▶ **Aim a**
Reproduce the records word for word, from their first line through the line that contains "point(907,401)", with both of those lines included.

-------- Supplied text --------

[Date Prev][Date Next][Thread Prev][Thread Next][Date Index][Thread Index]
Re: [idn] complexity/simplicity: NAMEPREP code vs ACE codes
The algorithm for KC normalization is a couple of pages of code. It should
not be particularly difficult.
Mark
----- Original Message -----
From: "Soobok Lee" <lsb@postel.co.kr>
To: "Makoto Ishisone" <ishisone@sra.co.jp>
Cc: <idn@ops.ietf.org>
Sent: Thursday, June 28, 2001 08:25
Subject: Re: [idn] complexity/simplicity: NAMEPREP code vs ACE codes
> You are right.
> KC Norm is hard to learn and implement from scratch.
>
> To find more KC norm related sources in MDNkit.
> [root@bora lib]# wc *norm*c
> 632 1975 16581 normalizer.c
> 459 1710 12201 unormalize.c ( not related to KC norm ???)
> 1091 3685 28782 total
>
> If all of you think even huge mapping tables do not add complexity,
> My 'reorder_by_char_frequency-before-encode' idea
> adds no complexity to DUDE, as it adds only simple
> mapping functions and tables. that's not bad. :-)
>
> http://www.postel.co.kr/idn-lsb-00.txt
> (I am now adding SC/TW support to this. 15%~20% improvement measured
> by adding tables for most frequent 2048 han syllables).
>
> Soobok Lee
>
>
>
>
> ----- Original Message -----
> From: "Makoto Ishisone" <ishisone@sra.co.jp>
> To: <lsb@postel.co.kr>
> Cc: <idn@ops.ietf.org>
> Sent: Friday, June 29, 2001 12:01 AM
> Subject: Re: [idn] complexity/simplicity: NAMEPREP code vs ACE codes
>
>
> > In message <001e01c0ffd0$1a717ee0$ed1bd9d2@postel.co.kr>,
> > "Soobok Lee" <lsb@postel.co.kr> wrote:
> > > For whom had never looked into NAMEPREP codes in MDNkit of JPNIC,
> > > ...

--------

▶ **Aim b**
Go on writing the mailing-list post about KC normalization and NAMEPREP code from the point where it stops.

-------- Input --------

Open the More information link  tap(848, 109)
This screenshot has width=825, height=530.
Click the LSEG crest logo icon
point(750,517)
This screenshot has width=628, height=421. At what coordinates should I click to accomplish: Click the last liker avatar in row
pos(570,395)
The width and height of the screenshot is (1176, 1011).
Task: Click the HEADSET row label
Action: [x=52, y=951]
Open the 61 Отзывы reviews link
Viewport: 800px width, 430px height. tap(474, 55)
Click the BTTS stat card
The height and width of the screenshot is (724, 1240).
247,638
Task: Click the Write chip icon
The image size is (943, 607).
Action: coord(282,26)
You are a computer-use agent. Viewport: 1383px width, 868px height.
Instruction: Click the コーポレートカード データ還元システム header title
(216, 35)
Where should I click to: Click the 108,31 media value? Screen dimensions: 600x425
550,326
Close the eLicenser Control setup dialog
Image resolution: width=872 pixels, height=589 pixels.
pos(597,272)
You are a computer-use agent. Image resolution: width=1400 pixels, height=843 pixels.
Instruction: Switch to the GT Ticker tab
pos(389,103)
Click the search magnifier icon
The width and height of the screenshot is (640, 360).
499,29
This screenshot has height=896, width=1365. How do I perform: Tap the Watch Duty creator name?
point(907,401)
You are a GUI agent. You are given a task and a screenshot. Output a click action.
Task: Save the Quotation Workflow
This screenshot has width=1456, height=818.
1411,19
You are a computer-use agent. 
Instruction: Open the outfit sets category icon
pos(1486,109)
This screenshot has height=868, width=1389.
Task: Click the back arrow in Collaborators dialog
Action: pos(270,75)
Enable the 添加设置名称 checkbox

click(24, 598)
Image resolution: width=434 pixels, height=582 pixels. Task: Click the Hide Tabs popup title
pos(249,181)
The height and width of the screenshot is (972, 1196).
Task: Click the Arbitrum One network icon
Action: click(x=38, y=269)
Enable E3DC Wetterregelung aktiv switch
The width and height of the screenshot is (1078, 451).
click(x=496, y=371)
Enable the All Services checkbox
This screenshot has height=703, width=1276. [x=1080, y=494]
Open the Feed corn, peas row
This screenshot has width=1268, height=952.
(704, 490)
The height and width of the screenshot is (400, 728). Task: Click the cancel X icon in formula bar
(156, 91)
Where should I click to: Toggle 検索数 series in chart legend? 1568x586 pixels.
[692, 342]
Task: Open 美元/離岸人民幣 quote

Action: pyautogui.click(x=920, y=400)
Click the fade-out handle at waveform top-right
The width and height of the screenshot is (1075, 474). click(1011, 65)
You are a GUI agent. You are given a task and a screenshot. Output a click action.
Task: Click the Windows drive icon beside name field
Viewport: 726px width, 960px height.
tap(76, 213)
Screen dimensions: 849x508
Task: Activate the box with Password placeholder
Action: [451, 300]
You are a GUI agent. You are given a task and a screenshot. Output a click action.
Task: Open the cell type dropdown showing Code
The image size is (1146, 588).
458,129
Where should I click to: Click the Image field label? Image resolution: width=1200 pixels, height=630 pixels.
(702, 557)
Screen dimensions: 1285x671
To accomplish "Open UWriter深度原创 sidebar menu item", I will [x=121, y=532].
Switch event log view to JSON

--------

▶ **Exercise answer a**
Open the More information link  tap(848, 109)
This screenshot has width=825, height=530.
Click the LSEG crest logo icon
point(750,517)
This screenshot has width=628, height=421. At what coordinates should I click to accomplish: Click the last liker avatar in row
pos(570,395)
The width and height of the screenshot is (1176, 1011).
Task: Click the HEADSET row label
Action: [x=52, y=951]
Open the 61 Отзывы reviews link
Viewport: 800px width, 430px height. tap(474, 55)
Click the BTTS stat card
The height and width of the screenshot is (724, 1240).
247,638
Task: Click the Write chip icon
The image size is (943, 607).
Action: coord(282,26)
You are a computer-use agent. Viewport: 1383px width, 868px height.
Instruction: Click the コーポレートカード データ還元システム header title
(216, 35)
Where should I click to: Click the 108,31 media value? Screen dimensions: 600x425
550,326
Close the eLicenser Control setup dialog
Image resolution: width=872 pixels, height=589 pixels.
pos(597,272)
You are a computer-use agent. Image resolution: width=1400 pixels, height=843 pixels.
Instruction: Switch to the GT Ticker tab
pos(389,103)
Click the search magnifier icon
The width and height of the screenshot is (640, 360).
499,29
This screenshot has height=896, width=1365. How do I perform: Tap the Watch Duty creator name?
point(907,401)

▶ **Exercise answer b**
> > > [root@bora lib]# wc name*[hc] uni*[hc]
> > > 296 1109 8554 nameprep.c
> > > 136 804 5475 nameprep_template.c
> > > 1694 11778 73804 nameprepdata.c
> > > 484 1822 12314 unicode.c
> > > 6806 38573 327222 unicodedata.c
> > > 9416 54086 427369 total
> >
> > If you look closer, you'll find that nameprepdata.c and unicodedata.c
> > above contain only data -- some large tables, which are generated from
> > NAMEPREP draft and Unicode Character Database. So I don't think it is
> > fair to count them when you compare complexity. On the other hand
> > you overlooked unormalize.c, which implements Unicode Normalization
> > Forms.
> >
> > Anyway I agree that NAMEPREP (NFKC in particular) is no simpler than
> > most of the proposed ACEs. Before implementing NFKC you have to read
> > the specification, which is longer than any ACE I-Ds, and relevant
> > documents, understand what's going on, and generate tables from the
> > data... Also I think it is harder to test the correctness of the
> > implementation.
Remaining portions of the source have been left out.